Hier noch einmal der Antrag, den der Stadtteilbeirat St. Georg am 29.11.2022 beschlossen hatte:

 

Antrag des Einwohnervereins St. Georg von 1987 e.V. vom 10.11.2022 für die Sitzung des Stadtteilbeirats St. Georg am 30.11.2022, dort an diesem Tage beschlossen

 

St. Georg ist durch die Eröffnung des Hamburger Hauptbahnhofes 1906 zum „Hauptbahnhofviertel“ geworden. Wie in vermutlich allen Hauptbahnhofvierteln dieser Welt konzentrieren sich hier die Problemlagen einer sozial gespaltenen Stadt. Kaum anderswo treten Armut, Elend, Drogenkonsum, Obdachlosigkeit usw. deutlicher in Erscheinung als eben in unserem Stadtteil. Viele Jahre setzen sich St. GeorgerInnen nun schon mit diesen Phänomenen auseinander, erleben und erdulden sie, suchen aber auch nach Lösungen zur Verbesserung der Lage. Denn, so eine beispielhafte Grunderfahrung der drogenpolitisch bewegten 1990er Jahre, was den Drogenabhängigen nutzt und ihre Situation verbessert, das nutzt auch dem Hauptbahnhofviertel und dient der Entspannung seiner BewohnerInnen.

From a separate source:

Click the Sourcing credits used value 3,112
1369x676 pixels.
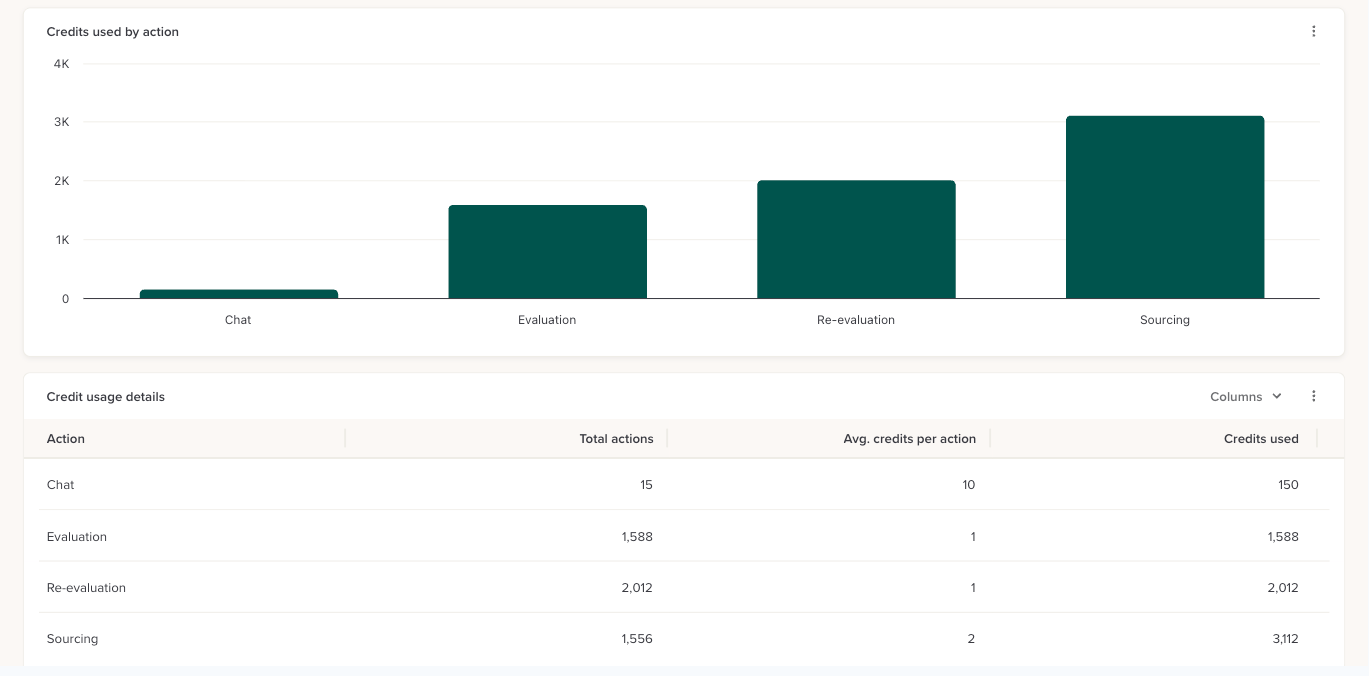(x=1285, y=639)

Mit Blick auf die jüngste Vergangenheit stellen wir fest, dass es eine massive Verschärfung des Phänomens Obdachlosigkeit in St. Georg gibt. Das gilt nach unserer Wahrnehmung sowohl für die deutlich gewachsene Anzahl der sich im Hauptbahnhofviertel aufhaltenden und übernachtenden Obdachlosen wie auch für deren erkennbaren Grad der Verelendung. Hier bedarf es endlich geeigneter, schnell greifender und nachhaltiger Maßnahmen, gerade auch im Hinblick auf den bevorstehenden Winter, aber auch vor dem Hintergrund beträchtlich erhöhter Kosten z.B. für Lebensmittel und einer Inflationsrate von mittlerweile über zehn Prozent.

Zudem sei daran erinnert, dass nicht nur das EU-Parlament, sondern Ende 2021 auch der Hamburger Senat verkündet hat, die Obdachlosigkeit (in unserer Stadt) bis zum Jahre 2030 abzuschaffen. Bisher hat es in dieser Richtung allerdings keine erkennbaren Schritte gegeben, ganz im Gegenteil, wie oben angeführt nehmen die Obdachlosigkeit, die Verelendung und Begleiterscheinungen weiter zu.

 

Der Stadtteilbeirat St. Georg möge daher beschließen:

 

1.     Das Bezirksamt wird aufgefordert, in Zusammenarbeit mit dem Stadtteilbeirat und den örtlichen Initiativen zeitnah nach geeigneten Flächen für kleine Containereinheiten (für jeweils 2 bis 4 Wohn- und 1 Sanitärcontainer), Ausschau zu halten, um dort kurzfristig obdachlose Menschen unterzubringen. Selbstverständlich soll hier auch eine sozialarbeiterische Begleitung gewährleistet werden.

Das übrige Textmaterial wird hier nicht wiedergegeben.